So stand es auf einem Notizzettel geschrieben, den Silvio Berlusconi in der ersten Sitzung des neu gewählten Senats gut sichtbar vor sich auf seinem Pult liegen hatte. Es gab auch noch einen fünften Punkt, den der Ex-Premier wieder durchgestrichen hatte: Meloni sei lächerlich. Das ist in der Tat das falsche Wort. Denn Giorgia Meloni hat in den letzten Tagen gleich mehrfach bewiesen, dass sie Standing hat. Sie hat fast alle Forderungen Berlusconis in Sachen Ministerposten abgeschmettert. So etwas hat der 86-jährige Cavaliere noch nie erlebt: Dass eine vierzig Jahre jüngere Frau es wagt, ihm Nein zu sagen.

Spannungen

Und so endete gleich die erste Parlamentssitzung der neuen Legislatur in einem Eklat: Bei der Wahl des Senatspräsidenten Ignazio La Russa von den postfaschistischen Fratelli d'Italia Melonis ist Berlusconis Forza Italia ausgeschert; dass La Russa doch noch gewählt wurde, war einzig den Stimmen von einigen linken Oppositionspolitikern zu verdanken.

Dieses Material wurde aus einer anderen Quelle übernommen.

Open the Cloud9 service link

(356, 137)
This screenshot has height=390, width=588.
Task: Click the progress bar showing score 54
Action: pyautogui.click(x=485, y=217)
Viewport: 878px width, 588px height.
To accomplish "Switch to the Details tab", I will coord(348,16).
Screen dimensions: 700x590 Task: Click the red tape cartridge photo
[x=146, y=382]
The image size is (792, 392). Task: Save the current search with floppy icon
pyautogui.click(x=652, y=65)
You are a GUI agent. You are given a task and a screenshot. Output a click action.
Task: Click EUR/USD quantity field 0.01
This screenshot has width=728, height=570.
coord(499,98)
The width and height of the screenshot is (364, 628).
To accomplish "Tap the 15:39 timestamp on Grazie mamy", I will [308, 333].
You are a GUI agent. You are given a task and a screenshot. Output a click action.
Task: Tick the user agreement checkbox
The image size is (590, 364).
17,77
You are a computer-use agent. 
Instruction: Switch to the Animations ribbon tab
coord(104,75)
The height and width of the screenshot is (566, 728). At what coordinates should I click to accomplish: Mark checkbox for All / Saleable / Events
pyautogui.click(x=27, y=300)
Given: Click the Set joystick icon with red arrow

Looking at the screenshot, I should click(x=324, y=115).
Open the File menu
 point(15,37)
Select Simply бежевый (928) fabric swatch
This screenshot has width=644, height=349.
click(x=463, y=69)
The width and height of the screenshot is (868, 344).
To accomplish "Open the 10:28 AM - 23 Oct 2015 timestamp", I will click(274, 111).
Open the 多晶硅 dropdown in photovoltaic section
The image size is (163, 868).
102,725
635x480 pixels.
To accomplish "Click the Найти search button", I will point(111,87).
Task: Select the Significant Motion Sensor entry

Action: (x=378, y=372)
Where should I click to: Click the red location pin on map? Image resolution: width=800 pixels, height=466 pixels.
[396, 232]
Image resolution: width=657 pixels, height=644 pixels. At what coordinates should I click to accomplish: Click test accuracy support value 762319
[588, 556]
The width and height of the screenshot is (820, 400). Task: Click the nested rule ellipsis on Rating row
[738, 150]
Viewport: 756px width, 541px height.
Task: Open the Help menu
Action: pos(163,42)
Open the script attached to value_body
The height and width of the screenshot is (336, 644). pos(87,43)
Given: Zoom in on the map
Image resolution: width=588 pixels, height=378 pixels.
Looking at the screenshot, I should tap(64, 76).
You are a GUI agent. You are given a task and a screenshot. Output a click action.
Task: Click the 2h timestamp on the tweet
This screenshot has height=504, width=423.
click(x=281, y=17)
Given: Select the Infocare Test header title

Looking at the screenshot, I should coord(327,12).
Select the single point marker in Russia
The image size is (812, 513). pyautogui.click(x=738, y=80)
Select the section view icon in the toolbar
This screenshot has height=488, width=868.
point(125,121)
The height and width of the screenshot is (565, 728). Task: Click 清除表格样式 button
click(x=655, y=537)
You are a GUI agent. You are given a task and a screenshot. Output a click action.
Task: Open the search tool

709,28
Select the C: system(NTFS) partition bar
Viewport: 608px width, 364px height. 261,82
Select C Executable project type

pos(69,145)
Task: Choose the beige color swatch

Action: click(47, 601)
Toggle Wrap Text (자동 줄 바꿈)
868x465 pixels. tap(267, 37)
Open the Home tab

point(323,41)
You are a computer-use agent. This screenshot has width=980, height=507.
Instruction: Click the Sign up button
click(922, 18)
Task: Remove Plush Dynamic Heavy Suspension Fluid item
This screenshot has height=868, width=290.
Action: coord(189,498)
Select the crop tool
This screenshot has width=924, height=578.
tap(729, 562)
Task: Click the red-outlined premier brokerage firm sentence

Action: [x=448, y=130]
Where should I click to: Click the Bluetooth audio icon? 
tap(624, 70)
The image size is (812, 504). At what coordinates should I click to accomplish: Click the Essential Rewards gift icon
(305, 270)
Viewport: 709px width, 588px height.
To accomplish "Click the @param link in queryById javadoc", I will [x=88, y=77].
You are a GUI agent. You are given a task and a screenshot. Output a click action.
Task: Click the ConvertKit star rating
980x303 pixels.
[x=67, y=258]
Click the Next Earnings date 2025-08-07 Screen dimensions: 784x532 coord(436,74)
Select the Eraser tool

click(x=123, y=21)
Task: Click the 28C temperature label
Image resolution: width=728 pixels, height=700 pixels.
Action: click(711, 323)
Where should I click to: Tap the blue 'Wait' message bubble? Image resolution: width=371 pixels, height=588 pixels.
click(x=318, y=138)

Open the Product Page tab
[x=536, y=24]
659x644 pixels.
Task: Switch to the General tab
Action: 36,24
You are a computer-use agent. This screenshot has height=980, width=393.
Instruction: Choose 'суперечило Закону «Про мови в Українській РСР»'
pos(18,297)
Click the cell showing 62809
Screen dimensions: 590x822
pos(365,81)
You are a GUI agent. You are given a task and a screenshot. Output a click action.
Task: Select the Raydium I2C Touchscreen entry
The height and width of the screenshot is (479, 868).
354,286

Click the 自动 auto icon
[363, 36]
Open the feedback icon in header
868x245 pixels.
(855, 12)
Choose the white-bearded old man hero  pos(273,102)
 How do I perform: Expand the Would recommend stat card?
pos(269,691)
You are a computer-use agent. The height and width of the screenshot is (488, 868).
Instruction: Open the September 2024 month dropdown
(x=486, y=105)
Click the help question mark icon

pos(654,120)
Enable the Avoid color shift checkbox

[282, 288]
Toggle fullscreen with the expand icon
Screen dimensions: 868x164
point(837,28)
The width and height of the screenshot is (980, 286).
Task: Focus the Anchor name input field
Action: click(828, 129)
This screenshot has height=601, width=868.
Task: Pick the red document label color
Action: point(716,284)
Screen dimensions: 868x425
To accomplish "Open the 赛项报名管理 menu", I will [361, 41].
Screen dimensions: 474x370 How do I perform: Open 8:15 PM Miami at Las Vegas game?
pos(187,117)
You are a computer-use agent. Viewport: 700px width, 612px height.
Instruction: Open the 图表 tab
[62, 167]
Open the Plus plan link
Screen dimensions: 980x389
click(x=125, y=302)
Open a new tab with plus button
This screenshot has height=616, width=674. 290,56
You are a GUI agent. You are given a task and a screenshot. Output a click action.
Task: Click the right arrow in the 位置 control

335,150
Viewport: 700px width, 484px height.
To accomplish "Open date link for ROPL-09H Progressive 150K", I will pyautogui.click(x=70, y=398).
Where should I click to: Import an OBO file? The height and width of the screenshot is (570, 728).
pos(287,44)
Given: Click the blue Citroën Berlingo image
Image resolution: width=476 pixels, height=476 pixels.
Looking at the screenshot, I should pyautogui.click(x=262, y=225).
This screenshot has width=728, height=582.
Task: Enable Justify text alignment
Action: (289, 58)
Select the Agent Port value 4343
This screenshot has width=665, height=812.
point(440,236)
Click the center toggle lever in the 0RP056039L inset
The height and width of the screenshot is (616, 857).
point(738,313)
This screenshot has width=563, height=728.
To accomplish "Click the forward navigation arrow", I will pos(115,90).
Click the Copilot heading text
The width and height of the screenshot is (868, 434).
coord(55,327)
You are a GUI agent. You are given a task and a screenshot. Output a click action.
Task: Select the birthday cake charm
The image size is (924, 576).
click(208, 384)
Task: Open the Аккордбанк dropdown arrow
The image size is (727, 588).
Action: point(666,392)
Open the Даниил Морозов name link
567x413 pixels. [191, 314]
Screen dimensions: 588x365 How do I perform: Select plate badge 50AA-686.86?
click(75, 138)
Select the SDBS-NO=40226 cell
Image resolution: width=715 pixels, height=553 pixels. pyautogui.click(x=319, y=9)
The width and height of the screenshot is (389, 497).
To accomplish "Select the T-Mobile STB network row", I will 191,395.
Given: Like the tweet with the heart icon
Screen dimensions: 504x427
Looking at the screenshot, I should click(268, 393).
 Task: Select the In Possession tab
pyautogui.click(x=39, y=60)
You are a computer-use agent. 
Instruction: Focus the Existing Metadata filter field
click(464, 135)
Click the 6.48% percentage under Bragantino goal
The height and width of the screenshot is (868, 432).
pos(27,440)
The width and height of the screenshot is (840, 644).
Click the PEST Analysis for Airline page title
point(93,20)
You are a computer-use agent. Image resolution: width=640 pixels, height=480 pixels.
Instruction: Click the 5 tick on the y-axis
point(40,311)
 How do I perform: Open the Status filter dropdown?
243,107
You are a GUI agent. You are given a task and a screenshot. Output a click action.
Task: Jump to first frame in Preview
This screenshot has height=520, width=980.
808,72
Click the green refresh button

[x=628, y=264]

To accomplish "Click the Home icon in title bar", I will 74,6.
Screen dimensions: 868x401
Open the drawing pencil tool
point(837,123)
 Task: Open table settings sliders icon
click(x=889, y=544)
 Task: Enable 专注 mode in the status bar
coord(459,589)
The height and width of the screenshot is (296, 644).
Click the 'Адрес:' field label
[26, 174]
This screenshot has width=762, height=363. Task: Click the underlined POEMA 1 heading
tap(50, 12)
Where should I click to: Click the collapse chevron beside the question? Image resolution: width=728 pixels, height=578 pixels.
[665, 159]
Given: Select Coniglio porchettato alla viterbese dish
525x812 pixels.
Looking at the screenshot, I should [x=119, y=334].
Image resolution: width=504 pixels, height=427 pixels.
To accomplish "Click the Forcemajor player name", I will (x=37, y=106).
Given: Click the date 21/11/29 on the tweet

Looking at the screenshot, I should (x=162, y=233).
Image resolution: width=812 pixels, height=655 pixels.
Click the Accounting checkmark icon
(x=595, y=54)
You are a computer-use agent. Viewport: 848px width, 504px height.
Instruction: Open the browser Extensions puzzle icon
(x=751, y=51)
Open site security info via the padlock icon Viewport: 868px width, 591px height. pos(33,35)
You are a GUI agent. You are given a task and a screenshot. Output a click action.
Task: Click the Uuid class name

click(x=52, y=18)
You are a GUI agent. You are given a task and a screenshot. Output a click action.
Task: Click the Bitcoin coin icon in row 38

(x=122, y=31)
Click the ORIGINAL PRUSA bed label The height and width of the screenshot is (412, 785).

Mit anderen Worten: Schon bei der allerersten Bewährungsprobe der künftigen Regierungskoalition aus Fratelli d'Italia, Lega und Forza Italia wurde die mutmaßlich erste Ministerpräsidentin Italiens, Giorgia Meloni, von einem ihrer Partner im Stich gelassen. Die Regierungschefin in spe hatte im Senat keine eigene Mehrheit. Meloni ließ sich davon nicht beeindrucken: "Berlusconi hat auf seinem Zettel noch einen Punkt vergessen: Ich bin auch nicht erpressbar", erklärte sie ungerührt.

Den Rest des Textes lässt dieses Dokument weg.